■ **REQUIRED WORK**: Lines before the one holding "Task: Click the" are not wanted. Please copy that line and everything after it to the end of the records, exactly, skipping pictures.

■ **GIVEN DATA**:
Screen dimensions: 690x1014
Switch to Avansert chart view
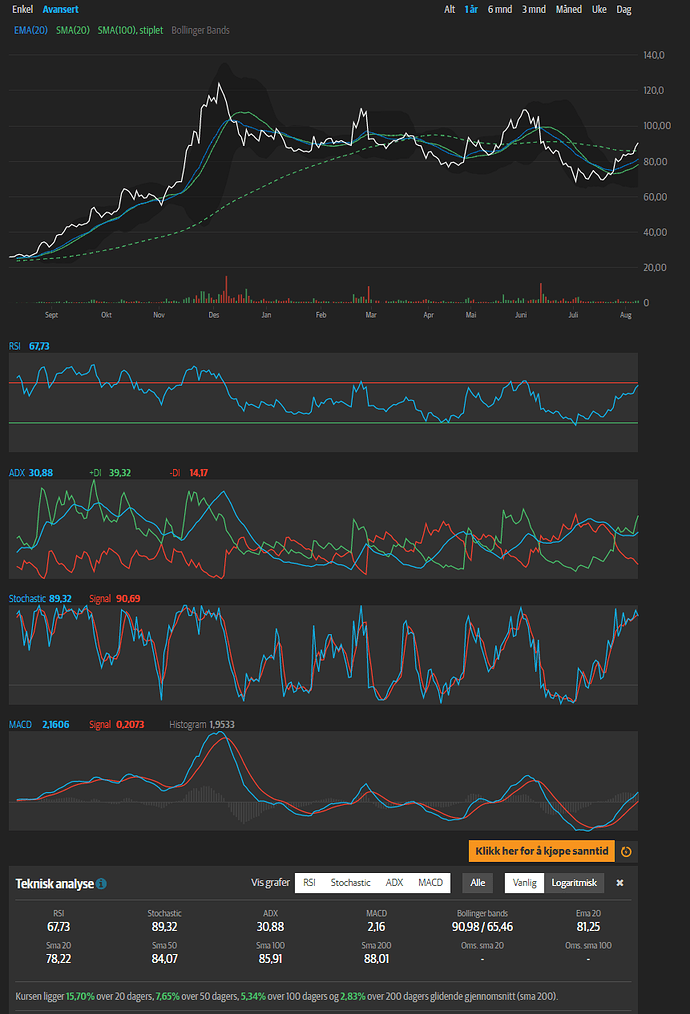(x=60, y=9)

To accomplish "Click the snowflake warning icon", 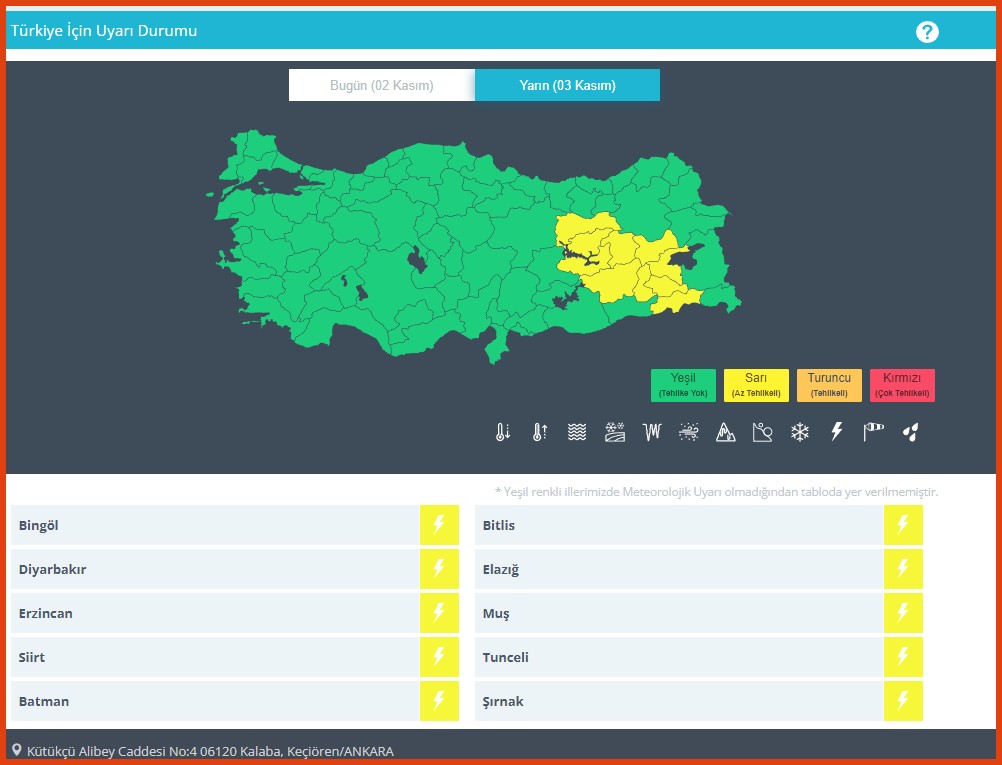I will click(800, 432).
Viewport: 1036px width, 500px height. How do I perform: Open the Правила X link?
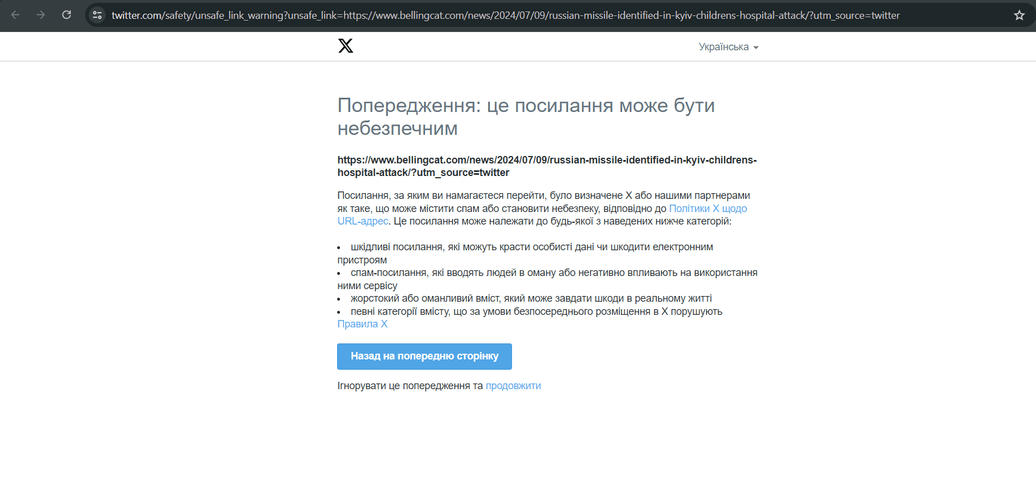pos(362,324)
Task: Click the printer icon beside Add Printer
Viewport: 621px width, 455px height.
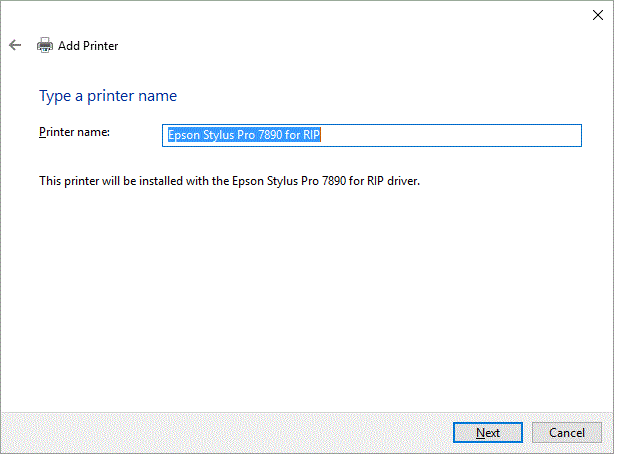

■ **YOUR SOLUTION**:
Task: Click the printer icon beside Add Printer
Viewport: 621px width, 455px height.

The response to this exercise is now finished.